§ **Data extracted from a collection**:
%%
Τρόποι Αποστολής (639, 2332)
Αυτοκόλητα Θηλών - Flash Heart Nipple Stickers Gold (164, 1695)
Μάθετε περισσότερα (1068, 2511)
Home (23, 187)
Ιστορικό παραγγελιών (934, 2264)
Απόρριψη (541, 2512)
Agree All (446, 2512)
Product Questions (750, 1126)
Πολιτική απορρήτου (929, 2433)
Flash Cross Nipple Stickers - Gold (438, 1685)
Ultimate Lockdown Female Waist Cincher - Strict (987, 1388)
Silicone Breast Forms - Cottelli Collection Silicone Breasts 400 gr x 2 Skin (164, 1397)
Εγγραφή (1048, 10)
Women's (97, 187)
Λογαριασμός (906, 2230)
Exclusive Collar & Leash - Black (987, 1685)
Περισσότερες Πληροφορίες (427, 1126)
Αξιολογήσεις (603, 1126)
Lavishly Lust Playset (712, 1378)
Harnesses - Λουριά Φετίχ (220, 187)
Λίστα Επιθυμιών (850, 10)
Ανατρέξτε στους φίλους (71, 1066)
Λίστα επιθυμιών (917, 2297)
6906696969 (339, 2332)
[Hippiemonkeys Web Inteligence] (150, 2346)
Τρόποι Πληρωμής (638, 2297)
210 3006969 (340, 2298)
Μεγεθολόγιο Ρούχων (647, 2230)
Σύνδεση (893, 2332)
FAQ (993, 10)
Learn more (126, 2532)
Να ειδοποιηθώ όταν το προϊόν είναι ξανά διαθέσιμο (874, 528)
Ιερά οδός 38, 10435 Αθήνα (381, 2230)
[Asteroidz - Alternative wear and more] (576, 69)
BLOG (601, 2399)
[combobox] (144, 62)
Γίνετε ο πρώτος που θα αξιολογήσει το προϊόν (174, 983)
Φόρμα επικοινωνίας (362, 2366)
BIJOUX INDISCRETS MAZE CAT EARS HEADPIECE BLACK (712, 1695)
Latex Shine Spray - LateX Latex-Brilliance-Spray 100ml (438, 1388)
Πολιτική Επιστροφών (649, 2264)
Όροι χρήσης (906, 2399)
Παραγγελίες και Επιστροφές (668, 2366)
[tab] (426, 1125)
%%
§ **WORK INSTRUCTIONS**:
Search the records above for the string "Gold" and copy each line that holds it.

§ **RESPONSE AREA**:
Αυτοκόλητα Θηλών - Flash Heart Nipple Stickers Gold (164, 1695)
Flash Cross Nipple Stickers - Gold (438, 1685)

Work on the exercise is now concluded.